In Großsachsen gab es keinen Wurstsalat. Tom Zahn, der Sportliche Leiter der "Saasemer", sprach zur versammelten Mannschaft. "Das Team war geschockt, aber gefasst", berichtete Zahn. In kleiner Runde wurde besprochen, wie die Zukunft aussehen könnte. "Dann wurde daraus spontan ein klassisches Saisonabschluss-Training gemacht und nicht nur eine Kiste Bier vernichtet", sagte Zahn: "Man hat sich wie nach Rundenende gefühlt." Denn auch wenn er kein Prophet sein möchte, ist er sich so gut wie sicher, dass das letzte Saisonspiel bereits gespielt ist: "Wenn die Fußball-Europameisterschaft verlegt wird, dann kann ich mir nicht vorstellen, dass unsere Runde zu Ende gespielt wird." Dennoch: Die Mannschaft wurde von Übungsleiter Stefan Pohl mit individuellen Trainingsplänen ausgestattet, um nicht gänzlich einzurosten.
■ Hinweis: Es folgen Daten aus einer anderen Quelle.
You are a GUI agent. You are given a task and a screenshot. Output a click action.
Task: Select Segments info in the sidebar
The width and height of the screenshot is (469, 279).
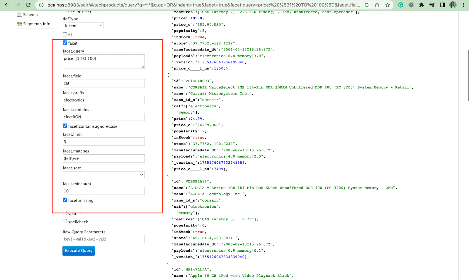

Das dachte sich auch Holger Löhr. Der Coach der Schwetzinger war mit seinem Sohn im nahegelegenen Wald unterwegs: "Ich weiß gar nicht mehr, was ich mit der Zeit machen soll", sagte er: "Das ist natürlich ungewohnt. Wir müssen jetzt alle auf uns aufpassen." Die Schwetzinger Spieler wurden ebenfalls am Donnerstag nach Hause geschickt und mit Plänen versorgt. Löhr: "Wir haben ihnen gesagt, dass wir offen miteinander umgehen und man sich bei irgendwelchen Anzeichen direkt bei unserem Mannschaftsarzt melden soll." Noch gehe es aber allen Spielern gut.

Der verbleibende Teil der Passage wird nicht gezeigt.